Sorry for the frustration. While I totally get where you're coming from, Flash Player is tremendously expensive to maintain and distribute, and we offer it to you for free. The decision about how we do the relevant cost-recovery happens way above my pay grade.
That said, most of the time it's simply that people were trying to get back to the thing they were doing when they were interrupted by the updater, and they just missed the opt-out checkbox.
I've personally researched this extensively to ensure that we're always respecting the selected choice (feel free to go back through my post history and look at the dozens of similar investigations I've worked, with zero actual failures) and am pretty confident at this point that we're doing the right thing (at least from a technical perspective). If you show me a video capture or give me a set of repro steps that is consistently broken, it would be at the top of my priority list, and I'd be more than happy to escalate it directly to the installer team and get it resolved. For better or worse, despite making that offer at least several dozen times, I've never seen a case that resulted in a bug on our side and I've spent hundreds of hours looking at it.
On the good news front, there are a couple ways that you can enjoy Flash Player without running into the bundled offers:
- Use Chrome - Flash Player is a bundled component of Chrome, so there's nothing to update or install beyond Chrome itself.
- Use Internet Explorer on Win8+ - Same deal here. Flash Player is built in to the browser, so all updates come directly from Windows Update.
Thanks for the response and alternatives. Can I uninstall Flash? Thereby getting rid of the update notifications, and what appeared to me an install of Mcafee without my permission. I can't supply you with a video of the process, so I'll take the blame for not paying VERY close attention to what was a trusted source to me. I don't necessarily want Flash stripped from my browsers by mistake, but I'm done using Flash if it means more experiences like that installer.
For anyone else wondering, you can indeed uninstall Flash and still retain it's use within Chrome. No more updates or Mcafee SneakWare! Thanks again Jeromie!
Thanks for your feedback.
I've posted a number of in-depth, thoughtful responses on the general issue of bundled offers and the distribution business over the years. I'm not going to recount them here, but feel free to look through my activity feed if you're interested. The short answer is that the distribution business is what pays the bills and allows us to offer Flash Player for free to the 1.5 billion people that currently use it.

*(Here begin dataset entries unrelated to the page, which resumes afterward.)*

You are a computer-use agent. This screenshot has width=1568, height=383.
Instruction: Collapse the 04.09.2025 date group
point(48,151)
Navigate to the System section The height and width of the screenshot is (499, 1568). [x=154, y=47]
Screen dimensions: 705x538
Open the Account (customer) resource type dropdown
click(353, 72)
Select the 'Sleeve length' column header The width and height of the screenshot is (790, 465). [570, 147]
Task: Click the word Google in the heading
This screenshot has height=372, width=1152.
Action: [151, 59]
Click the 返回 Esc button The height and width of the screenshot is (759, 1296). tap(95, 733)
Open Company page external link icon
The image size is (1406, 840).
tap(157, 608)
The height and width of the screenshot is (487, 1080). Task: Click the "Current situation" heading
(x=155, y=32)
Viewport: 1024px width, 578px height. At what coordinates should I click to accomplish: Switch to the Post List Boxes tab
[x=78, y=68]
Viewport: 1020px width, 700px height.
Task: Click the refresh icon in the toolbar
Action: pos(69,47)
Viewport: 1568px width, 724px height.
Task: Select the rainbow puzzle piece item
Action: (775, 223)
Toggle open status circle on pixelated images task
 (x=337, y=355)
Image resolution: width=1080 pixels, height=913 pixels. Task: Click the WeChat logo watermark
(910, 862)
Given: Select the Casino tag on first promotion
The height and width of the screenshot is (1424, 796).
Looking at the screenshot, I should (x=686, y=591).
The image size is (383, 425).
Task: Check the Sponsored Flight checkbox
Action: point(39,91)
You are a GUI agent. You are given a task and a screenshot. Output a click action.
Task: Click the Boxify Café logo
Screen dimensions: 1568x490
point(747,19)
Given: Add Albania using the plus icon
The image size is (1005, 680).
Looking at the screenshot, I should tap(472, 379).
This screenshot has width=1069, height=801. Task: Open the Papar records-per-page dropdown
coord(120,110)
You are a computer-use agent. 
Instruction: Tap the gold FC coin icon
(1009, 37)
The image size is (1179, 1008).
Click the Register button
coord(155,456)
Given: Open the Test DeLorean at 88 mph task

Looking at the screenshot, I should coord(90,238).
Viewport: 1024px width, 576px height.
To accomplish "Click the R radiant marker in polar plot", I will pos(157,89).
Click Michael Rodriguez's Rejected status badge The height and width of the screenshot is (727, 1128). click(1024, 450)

The reality is that Adobe is a publicly traded, for-profit corporation, and Flash Player is a tremendously expensive project to develop, distribute and maintain. We have a fiduciary obligation to our shareholders to deliver value via the business, and when you get right down to it, it's the job we get paid to do.
While Adobe does sell an authoring tool for developing Flash content, the audience of people writing Flash content vs. the audience of people consuming it is different by several orders of magnitude, as are the related cost, risks and complexities. The bundled offers you see from our distribution center are an important aspect in funding what we do. That's actually happening in a different division of the company (we generate the executable bits, and they go into a pipeline where that stuff happens downstream), but regardless, the methods by which Adobe structures its business are well beyond my sphere of control. The business guys don't generally tell the engineers how to write code, and vice versa.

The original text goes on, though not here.